Poet, performer and provocateur Ruth Weiss, 92, died on July 31 of natural causes at her Mendocino County home.
She leaves behind a remarkable legacy in San Francisco's literary scene — most notably the Beat movement, of which she is often referred to as the "mother."
From the 1950s to the present day, Weiss wrote 23 books, directed films, created theatrical play and performed her unique hybrid of jazz and poetry across America and Europe. Herb Caen even dubbed her the "goddess of the Beat Generation."
A documentary about her life, "Ruth Weiss: The Beat Goddess," was completed last year and is currently touring the festival circuit.
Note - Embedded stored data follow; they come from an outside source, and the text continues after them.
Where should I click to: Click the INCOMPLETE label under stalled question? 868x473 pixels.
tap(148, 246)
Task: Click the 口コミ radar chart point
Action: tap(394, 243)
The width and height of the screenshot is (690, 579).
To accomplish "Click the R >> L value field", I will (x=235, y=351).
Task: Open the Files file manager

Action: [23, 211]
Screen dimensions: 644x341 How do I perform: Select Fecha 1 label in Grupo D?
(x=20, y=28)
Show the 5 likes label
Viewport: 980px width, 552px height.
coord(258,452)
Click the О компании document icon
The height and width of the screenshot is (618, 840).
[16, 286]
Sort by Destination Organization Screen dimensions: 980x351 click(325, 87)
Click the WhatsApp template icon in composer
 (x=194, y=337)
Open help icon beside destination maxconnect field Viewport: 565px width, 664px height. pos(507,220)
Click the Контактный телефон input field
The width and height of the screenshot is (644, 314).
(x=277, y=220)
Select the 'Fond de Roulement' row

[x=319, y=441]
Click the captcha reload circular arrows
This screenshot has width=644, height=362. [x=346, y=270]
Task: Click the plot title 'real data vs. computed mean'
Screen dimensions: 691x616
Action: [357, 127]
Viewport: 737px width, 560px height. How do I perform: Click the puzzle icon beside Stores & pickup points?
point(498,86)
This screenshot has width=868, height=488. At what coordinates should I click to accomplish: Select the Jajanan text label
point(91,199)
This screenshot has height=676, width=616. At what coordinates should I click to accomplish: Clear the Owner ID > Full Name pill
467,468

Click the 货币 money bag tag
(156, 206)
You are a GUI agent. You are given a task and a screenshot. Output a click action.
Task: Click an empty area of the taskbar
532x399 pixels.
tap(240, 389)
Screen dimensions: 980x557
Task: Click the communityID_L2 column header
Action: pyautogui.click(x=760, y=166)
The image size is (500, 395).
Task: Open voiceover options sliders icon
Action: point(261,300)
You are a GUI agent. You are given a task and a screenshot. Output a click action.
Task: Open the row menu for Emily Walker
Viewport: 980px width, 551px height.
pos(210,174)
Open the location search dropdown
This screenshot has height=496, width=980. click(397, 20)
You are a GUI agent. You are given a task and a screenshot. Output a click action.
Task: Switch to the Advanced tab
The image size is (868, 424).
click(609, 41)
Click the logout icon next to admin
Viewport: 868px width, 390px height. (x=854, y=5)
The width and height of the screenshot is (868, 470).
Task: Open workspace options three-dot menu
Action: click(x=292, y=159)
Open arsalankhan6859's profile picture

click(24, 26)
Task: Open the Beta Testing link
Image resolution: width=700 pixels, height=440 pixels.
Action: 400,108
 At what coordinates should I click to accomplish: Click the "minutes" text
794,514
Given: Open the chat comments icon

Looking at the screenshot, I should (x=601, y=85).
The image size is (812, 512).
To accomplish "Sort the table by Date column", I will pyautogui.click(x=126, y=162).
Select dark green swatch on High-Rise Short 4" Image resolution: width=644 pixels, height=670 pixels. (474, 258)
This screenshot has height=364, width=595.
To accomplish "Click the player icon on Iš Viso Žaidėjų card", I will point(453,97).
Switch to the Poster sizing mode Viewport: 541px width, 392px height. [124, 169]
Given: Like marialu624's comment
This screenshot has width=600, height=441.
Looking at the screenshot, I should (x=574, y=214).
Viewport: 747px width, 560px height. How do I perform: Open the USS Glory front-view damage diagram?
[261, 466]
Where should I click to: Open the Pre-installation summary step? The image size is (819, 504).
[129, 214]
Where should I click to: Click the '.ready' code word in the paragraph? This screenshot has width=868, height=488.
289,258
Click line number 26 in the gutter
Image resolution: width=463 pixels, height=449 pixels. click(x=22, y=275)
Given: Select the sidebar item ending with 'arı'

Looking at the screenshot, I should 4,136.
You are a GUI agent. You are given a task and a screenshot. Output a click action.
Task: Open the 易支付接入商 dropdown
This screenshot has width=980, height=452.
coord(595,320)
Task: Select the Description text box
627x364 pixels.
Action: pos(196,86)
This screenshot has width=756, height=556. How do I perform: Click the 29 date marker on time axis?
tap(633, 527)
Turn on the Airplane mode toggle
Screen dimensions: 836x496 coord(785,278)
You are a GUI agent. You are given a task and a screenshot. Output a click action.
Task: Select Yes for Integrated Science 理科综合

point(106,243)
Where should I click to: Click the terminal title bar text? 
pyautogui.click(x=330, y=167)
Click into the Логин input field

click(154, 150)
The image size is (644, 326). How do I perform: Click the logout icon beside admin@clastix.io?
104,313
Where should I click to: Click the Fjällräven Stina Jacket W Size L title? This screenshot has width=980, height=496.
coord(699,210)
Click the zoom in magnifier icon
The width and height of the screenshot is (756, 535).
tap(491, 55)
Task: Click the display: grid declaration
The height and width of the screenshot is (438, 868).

But Weiss herself wasn't enthusiastic about the moniker.
"I don’t quite like the term Beat; bohemian would be more appropriate for me," Weiss once told Peter Maravelis, events director at City Lights Bookstore. She saw herself as part of a long tradition of bohemia and the burlesque.
Born in Berlin in 1928, Weiss spent her early years fleeing the Nazi regime in Vienna and then Amsterdam. She and her parents moved to Chicago in 1933.
After graduating high school in Chicago, Weiss attended college in Switzerland, where she began writing poetry. In 1949, she returned to Chicago, where she joined a bohemian group called the Art Circle and became a jazz troubadour.
In 1952, after hearing about San Francisco’s majestic fog, Weiss hitchhiked her way to the city. She would make her home there for the next three decades, before moving in 1980 to the redwood forest of Albion, California with her husband, Paul Blake.
When Weiss first landed in the city, she rented a room at 1010 Montgomery St., where Allen Ginsberg also later resided. She later moved to the Hotel Wentley on Polk Street, where Jack Kerouac would visit, and they would write back and forth to each other in haiku.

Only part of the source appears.